Que devient la Turquie ? par Jean CORCOS



QUE DEVIENT LA TURQUIE ?

Par Jean CORCOS



Dorothée Schmid a été notre invitée à Radio Judaïques le 4 novembre. Elle dirige le programme «Turquie / Moyen Orient» à l’IFRI (Institut Français des Relations Internationales). Nous l’avions donc reçue l’an dernier pour commenter son ouvrage «La Turquie en 100 questions» [1]. Cet ouvrage de référence permet de comprendre ce fascinant pays. L’actualité des derniers mois a remis la Turquie sous les feux de la rampe.

Données enregistrées
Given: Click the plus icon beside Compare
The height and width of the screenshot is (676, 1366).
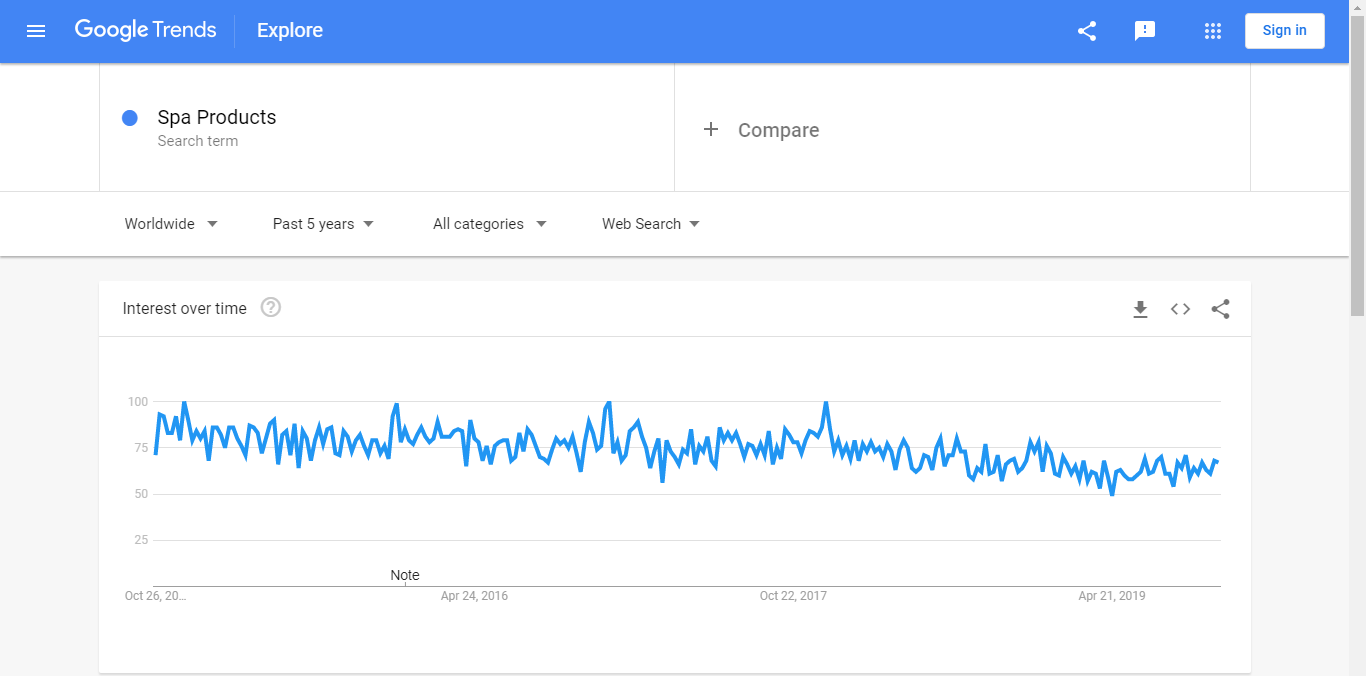Looking at the screenshot, I should pyautogui.click(x=711, y=129).
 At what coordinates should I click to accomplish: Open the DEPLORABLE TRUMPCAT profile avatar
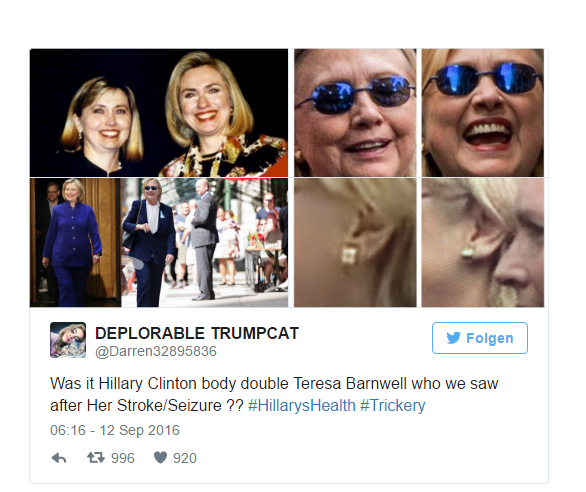[68, 340]
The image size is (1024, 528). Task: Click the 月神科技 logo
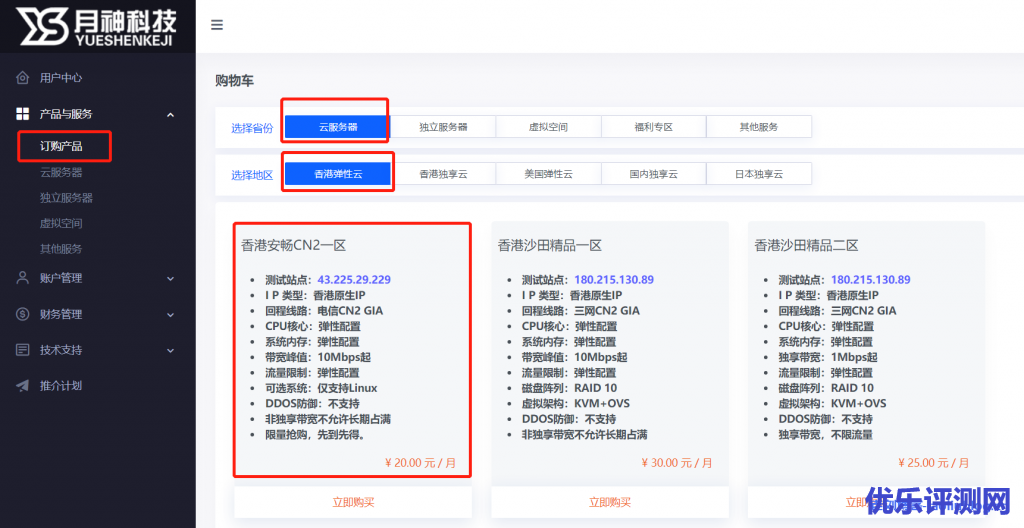[x=97, y=25]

## Série d'exercices
(a) Recopiez à l'identique les lignes de la liste, depuis celle qui contient « At what coordinates » jusqu'à la fin de la liste, sans reproduire les images.
(b) Rédigez la suite de l'article sur la Turquie à partir de sa dernière phrase.

## Corrigé des exercices
(a)
 At what coordinates should I click to accomplish: Open the DEPLORABLE TRUMPCAT profile avatar
[68, 340]
The image size is (1024, 528). Task: Click the 月神科技 logo
[x=97, y=25]

(b)
Au début de l’année, l’armée turque est  entrée dans une petite zone au Nord-Ouest de la Syrie, ce qui a fait craindre un engagement militaire beaucoup plus important. Les élections présidentielles ont été ensuite gagnées au premier tour par Recep Tayyip Erdogan alors qu’on le disait en perte de vitesse. Mais il y a eu surtout la grave crise avec les Etats-Unis, après l’emprisonnement d’un pasteur, retenu sous prétexte d’espionnage. Au cœur de l’été la dégringolade de la livre turque a révélé la fragilité économique du pays. Et enfin, la Turquie est revenue tout dernièrement à «la une», avec l’affaire Jamal Khashoggi, ce journaliste opposant assassiné dans le consulat saoudien d’Istanbul, engageant un véritable bras de fer avec l’Arabie.
S’agissant des élections du 24 mai, le président sortant Erdogan est passé au premier tour avec plus de 52% des voix, alors que l’on pronostiquait un ballottage. Est-ce une surprise ? Dorothée Schmid souligne que deux élections ont eu lieu le même jour. Pour la présidentielle, il n’y avait pas de personnalité pouvant menacer Erdogan, et l’élection démontre que sa popularité reste très grande. Pour les législatives, l’AKP a dû s’allier à un parti d’extrême-droite pour avoir une majorité.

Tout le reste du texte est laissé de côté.